Please copy the records below word for word, leaving out the pictures.
== RECORDS SUPPLIED
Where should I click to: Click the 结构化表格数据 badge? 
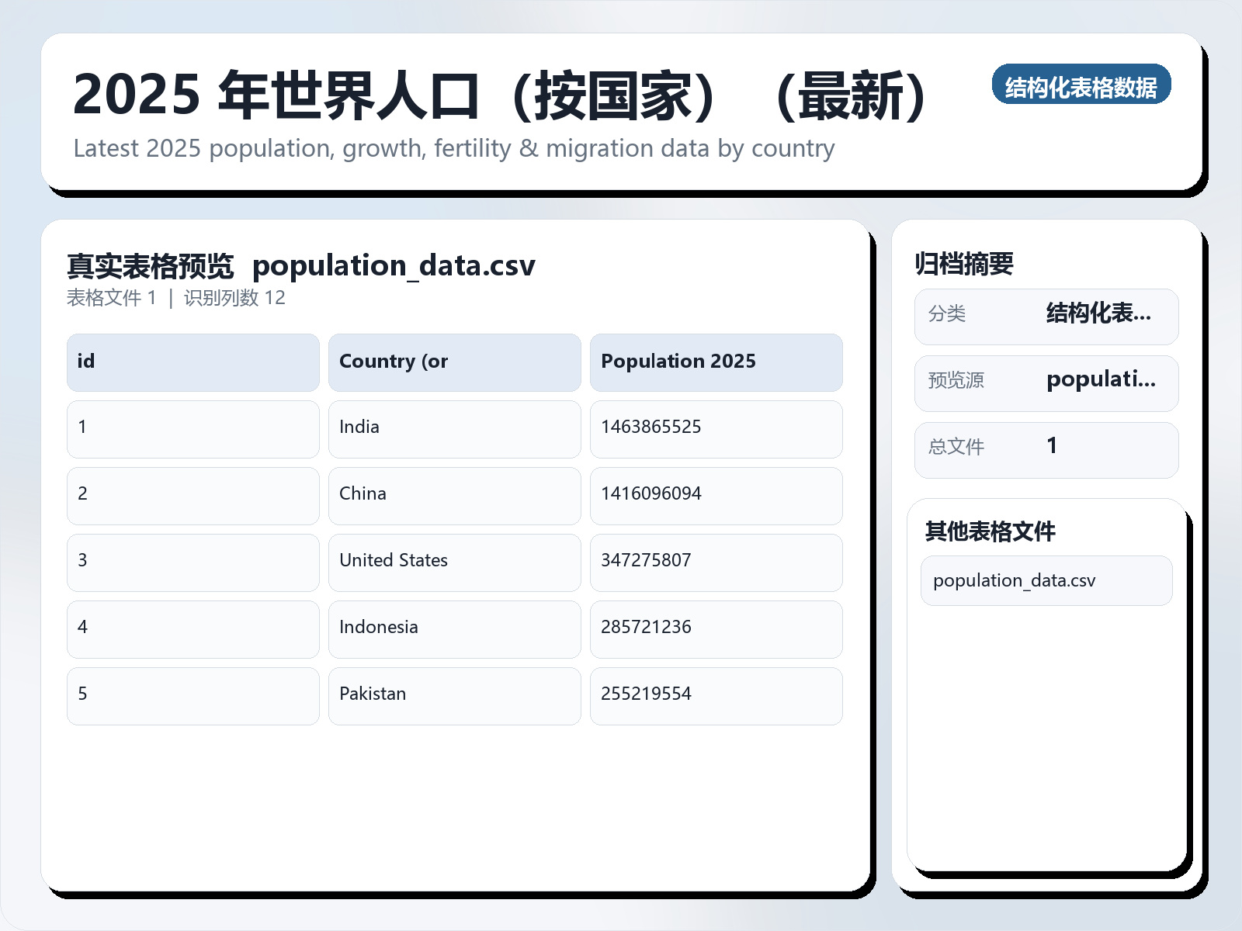point(1082,85)
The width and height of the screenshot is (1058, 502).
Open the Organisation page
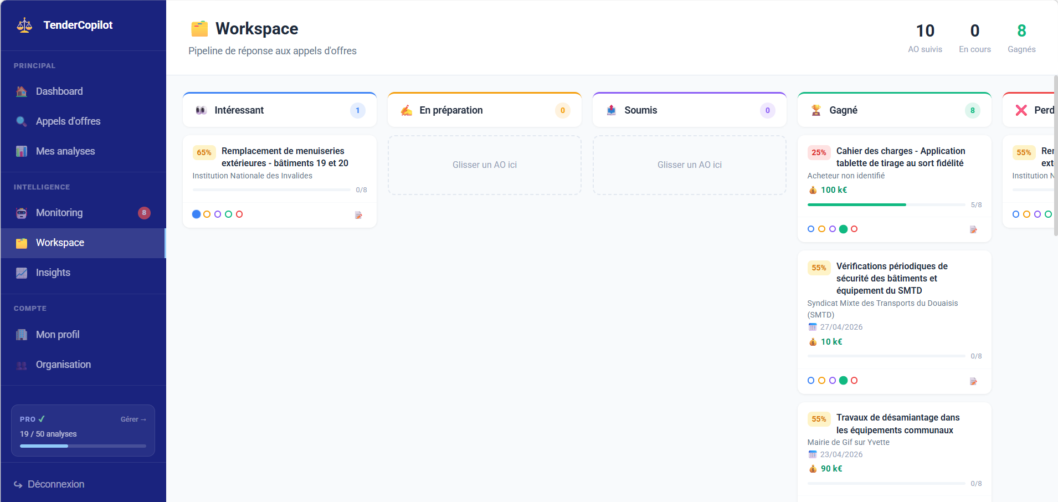pos(63,364)
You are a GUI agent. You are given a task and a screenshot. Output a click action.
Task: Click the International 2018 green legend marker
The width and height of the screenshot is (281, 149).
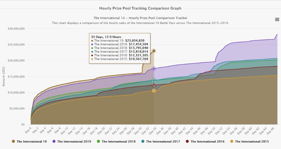point(98,141)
====
SOLVED PROBLEM |
Where should I click to: Click the 结构化表格数据 badge? 
point(1082,85)
The width and height of the screenshot is (1058, 502).
Open the Organisation page
pos(63,364)
You are a GUI agent. You are given a task and a screenshot. Output a click action.
Task: Click the International 2018 green legend marker
The width and height of the screenshot is (281, 149).
point(98,141)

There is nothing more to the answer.